И хотя меж кустов мы продвигались сейчас, как заправские разведчики, увидь нас вездесущая тётя Таня поздно вечером, после возвращения мамы с работы, бдительная и приметливая соседка обо всём доложила бы ей, непременно исказив то, что произошло на самом деле, и — наказание мне обеспечено. С «обвинительной» моралью. Что так поступать нельзя. Что хорошие, воспитанные дети всегда должны думать, чтобы не нанести вред или неприятность другим. Что надо думать, прежде чем поступить. И так далее, и тому подобное. Причём нестерпимо долго. С припоминанием прежних моих «грехов».
А тёте Тане удовольствие, что ли, доставляло, когда мама «воспитывала» меня, или мой плач и тщетные оправдания. Плач не столько от маминых шлепков, сколько от несправедливости.
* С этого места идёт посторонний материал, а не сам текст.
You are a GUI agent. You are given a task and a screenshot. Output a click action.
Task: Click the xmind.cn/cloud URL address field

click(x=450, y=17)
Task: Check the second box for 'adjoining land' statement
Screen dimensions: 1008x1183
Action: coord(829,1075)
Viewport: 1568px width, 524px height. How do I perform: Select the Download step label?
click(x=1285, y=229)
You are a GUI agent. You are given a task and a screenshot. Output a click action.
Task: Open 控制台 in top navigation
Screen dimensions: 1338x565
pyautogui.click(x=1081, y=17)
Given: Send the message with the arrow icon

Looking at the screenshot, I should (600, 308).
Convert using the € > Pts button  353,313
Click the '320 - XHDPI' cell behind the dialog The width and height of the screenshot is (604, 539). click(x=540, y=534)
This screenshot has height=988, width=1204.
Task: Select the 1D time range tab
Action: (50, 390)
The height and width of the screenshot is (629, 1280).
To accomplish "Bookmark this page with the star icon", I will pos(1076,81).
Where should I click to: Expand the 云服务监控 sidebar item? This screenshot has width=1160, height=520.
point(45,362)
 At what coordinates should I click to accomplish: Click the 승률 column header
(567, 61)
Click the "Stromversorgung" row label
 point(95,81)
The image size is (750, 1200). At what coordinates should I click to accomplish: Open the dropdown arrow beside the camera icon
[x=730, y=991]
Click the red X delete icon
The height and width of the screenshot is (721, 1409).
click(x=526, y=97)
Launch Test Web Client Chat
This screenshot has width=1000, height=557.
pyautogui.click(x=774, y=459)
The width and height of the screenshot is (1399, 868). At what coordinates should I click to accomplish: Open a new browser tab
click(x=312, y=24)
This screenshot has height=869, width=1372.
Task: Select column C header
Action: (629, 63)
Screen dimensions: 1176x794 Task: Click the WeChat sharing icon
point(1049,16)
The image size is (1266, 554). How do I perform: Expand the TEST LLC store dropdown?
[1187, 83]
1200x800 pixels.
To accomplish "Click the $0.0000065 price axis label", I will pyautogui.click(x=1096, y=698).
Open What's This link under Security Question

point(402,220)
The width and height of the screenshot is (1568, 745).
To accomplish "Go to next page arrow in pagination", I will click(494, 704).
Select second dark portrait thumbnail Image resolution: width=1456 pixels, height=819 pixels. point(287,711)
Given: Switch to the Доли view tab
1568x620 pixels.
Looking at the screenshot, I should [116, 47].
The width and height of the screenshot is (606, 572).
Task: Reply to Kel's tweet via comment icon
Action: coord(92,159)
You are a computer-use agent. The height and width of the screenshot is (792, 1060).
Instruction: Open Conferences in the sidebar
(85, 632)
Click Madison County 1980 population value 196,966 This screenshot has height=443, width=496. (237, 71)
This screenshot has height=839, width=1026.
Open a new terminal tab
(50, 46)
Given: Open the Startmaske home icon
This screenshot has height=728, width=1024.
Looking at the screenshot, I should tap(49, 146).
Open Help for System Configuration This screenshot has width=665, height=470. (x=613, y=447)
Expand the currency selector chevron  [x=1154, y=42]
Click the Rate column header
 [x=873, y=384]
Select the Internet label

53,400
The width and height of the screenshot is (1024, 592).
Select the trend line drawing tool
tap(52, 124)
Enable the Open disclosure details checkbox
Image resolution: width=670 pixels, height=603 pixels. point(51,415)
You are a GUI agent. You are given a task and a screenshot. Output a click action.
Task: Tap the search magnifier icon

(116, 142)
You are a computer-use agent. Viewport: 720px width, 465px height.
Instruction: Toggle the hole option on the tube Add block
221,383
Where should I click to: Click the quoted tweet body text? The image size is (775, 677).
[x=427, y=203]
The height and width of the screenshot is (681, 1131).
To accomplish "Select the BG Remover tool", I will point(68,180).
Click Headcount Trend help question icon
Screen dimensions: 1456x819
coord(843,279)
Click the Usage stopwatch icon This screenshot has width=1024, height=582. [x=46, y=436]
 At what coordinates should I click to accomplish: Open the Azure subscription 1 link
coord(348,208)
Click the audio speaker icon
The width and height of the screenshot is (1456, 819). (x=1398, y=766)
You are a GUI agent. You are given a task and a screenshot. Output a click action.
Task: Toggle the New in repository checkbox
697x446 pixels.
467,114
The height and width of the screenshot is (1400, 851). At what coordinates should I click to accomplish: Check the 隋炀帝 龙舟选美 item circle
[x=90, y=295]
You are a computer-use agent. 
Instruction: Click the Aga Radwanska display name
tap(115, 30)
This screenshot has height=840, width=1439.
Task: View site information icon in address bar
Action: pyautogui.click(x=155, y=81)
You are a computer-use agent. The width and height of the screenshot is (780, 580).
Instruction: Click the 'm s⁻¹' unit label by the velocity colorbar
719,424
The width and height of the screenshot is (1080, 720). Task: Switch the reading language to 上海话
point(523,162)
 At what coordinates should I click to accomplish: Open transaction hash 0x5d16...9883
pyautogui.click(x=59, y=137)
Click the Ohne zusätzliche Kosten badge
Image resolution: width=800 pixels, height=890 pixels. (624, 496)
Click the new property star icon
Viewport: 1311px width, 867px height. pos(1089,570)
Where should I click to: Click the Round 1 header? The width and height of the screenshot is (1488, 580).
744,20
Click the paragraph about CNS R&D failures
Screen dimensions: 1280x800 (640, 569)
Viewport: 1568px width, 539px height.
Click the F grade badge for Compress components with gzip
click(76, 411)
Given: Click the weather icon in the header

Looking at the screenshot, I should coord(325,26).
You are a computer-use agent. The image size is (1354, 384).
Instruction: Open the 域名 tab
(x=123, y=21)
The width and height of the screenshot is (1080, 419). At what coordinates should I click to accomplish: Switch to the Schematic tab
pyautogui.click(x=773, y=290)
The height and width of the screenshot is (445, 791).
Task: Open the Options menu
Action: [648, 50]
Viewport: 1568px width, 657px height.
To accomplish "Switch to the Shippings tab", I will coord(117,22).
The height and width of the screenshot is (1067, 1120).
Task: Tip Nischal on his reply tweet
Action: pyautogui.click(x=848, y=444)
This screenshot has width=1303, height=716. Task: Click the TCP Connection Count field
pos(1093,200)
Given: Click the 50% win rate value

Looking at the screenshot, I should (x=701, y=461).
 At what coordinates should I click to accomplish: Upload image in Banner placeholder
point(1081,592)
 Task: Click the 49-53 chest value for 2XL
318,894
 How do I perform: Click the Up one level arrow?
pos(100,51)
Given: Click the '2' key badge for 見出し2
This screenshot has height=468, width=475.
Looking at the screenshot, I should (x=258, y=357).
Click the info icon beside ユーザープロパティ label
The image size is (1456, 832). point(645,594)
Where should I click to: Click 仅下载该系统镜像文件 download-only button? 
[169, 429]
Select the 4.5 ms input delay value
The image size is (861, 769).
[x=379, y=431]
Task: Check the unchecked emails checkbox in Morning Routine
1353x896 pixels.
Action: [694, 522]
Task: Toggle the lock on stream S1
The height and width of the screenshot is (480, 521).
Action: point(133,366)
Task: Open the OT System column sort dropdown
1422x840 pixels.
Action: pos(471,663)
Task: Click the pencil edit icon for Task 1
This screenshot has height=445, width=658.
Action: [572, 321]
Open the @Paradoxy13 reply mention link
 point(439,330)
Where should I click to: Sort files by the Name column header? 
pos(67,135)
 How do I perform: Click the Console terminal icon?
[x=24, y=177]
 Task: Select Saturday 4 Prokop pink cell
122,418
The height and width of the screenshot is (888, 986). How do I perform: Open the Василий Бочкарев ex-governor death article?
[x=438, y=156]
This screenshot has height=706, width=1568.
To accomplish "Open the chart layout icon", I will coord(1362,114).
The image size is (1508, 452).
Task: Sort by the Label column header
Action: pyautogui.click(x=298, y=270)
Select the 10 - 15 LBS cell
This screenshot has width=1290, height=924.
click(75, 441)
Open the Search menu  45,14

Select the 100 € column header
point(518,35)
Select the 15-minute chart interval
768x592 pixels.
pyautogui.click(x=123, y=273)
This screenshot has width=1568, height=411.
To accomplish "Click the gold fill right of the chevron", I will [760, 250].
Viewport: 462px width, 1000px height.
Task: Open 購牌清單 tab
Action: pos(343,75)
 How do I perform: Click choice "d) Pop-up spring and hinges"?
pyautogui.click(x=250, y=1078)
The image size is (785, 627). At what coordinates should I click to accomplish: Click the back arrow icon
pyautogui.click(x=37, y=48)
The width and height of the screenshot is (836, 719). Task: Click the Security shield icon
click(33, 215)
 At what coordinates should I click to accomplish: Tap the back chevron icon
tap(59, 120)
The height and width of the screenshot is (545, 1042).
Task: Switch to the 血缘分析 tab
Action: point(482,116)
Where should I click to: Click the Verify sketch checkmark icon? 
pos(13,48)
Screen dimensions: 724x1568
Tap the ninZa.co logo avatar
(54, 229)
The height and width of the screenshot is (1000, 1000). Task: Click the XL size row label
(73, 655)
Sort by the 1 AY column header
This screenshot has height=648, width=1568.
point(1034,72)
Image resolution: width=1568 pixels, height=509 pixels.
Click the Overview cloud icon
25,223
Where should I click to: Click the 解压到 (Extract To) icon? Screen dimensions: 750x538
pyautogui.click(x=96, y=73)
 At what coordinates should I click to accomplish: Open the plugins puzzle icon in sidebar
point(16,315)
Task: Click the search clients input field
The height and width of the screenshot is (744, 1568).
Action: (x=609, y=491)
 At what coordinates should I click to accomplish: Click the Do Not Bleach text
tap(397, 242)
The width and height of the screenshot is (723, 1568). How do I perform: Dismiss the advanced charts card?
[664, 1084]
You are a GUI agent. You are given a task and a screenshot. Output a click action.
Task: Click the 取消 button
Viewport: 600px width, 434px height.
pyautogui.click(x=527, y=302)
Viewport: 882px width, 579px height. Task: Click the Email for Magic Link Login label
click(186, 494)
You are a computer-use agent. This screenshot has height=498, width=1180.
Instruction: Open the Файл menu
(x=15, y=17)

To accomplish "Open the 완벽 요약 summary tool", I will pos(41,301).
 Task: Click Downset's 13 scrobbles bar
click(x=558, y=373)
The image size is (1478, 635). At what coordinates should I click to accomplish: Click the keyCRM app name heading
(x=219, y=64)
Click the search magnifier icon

Мама всегда верила взрослым, видимо, не сомневаясь в том, что дети лгут, чтобы избежать заслуженной кары. Вот почему я не любил тётю Таню и сторонился её. Но от всевидящих глаз её не всегда удавалось скрыться. Она вообще всем соседям «по секрету» нашёптывала взахлёб, кто кому о ком якобы что-то сказал. Или что-то плохое совершил. А после начинались выяснения отношений между жильцами. И только тётя Лиза Богацевич никогда не здоровалась и ни о чём не заговаривала с председателем домового комитета. Всем соседкам, которые, например, дружно лузгали вечерами семечки подсолнуха на скамье возле уличной калитки, говорила «здравствуйте», а ей — нет. Как будто вовсе не замечала её. За что тётя Таня её люто ненавидела и сочиняла о ней всякие небылицы. Что будто бы муж у тёти Лизы был белый офицер, за что большевики его и расстреляли. И правильно якобы сделали. Недовольна была домком, что и тётю Лизу не расстреляли как буржуйку. И «всю еёную породу контрариволюционную».